The less visible but strategically important piece is data normalisation. Most Indian medical data is not merely fragmented — it is unstructured and inconsistent in ways that make it clinically unusable at scale. eka.care addresses this by converting fragmented prescriptions, diagnostic reports, and consultation notes into structured longitudinal records. For example, converting fragmented prescriptions, diagnostic reports, and consultation notes into structured longitudinal records allows doctors to track a patient's medical history, medications, lab trends, and treatment progression over time across different clinics, hospitals, and diagnostic centers.
The value in aggregating health records lies not just in storage but in the capacity to make that data legible: to a clinician at the point of care, to a diagnostics partner correlating longitudinal results, to a population health analytics system identifying risk patterns.

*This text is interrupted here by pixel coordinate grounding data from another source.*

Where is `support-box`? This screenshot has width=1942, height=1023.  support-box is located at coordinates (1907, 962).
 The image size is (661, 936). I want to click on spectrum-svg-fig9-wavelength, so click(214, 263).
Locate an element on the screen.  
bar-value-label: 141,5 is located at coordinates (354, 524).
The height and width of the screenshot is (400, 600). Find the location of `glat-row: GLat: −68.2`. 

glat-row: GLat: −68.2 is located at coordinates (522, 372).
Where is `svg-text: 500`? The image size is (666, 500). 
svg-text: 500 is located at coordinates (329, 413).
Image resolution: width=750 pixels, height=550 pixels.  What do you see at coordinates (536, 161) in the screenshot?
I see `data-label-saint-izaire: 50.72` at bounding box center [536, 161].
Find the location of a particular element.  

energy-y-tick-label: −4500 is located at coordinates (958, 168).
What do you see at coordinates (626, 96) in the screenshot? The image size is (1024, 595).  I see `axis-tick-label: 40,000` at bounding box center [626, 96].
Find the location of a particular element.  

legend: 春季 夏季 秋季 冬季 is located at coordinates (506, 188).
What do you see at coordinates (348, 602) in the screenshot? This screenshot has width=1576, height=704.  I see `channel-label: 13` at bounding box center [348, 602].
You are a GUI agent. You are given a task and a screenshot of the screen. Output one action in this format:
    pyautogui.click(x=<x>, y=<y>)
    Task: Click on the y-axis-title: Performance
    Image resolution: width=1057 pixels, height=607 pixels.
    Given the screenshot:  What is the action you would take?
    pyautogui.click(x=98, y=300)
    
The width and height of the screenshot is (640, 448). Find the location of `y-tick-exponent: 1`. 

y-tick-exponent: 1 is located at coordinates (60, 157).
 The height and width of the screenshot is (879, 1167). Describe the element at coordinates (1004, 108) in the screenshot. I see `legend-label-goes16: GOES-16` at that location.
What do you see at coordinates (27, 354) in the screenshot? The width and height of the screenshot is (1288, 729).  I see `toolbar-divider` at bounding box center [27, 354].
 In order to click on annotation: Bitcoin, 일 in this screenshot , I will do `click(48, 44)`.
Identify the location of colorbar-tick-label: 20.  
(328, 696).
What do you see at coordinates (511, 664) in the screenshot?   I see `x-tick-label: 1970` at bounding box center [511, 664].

Network effects in health are slow to build and hard to reverse once established. When records, diagnostics, and follow-ups flow through an interoperable system, it can help reduce unnecessary repeat testing, improve continuity of care, and enable more informed clinical decision-making over time. That is not a consumer proposition. It is an infrastructure proposition — and infrastructure is where the best health-tech companies eventually earn their keep.
The upside
India will not extend healthy lifespan by adding another app to an already crowded market. It will do so by making health data legible, portable and actionable at a billion-person scale. That requires companies willing to do the difficult, mundane work of building plumbing — and investors willing to hold them long enough for the network effects to materialise.
The unglamorous foundation of healthier ageing is clean data, moving reliably between the right hands at the right moment. Getting that right is, quietly, one of the more important infrastructure problems in Indian deep tech.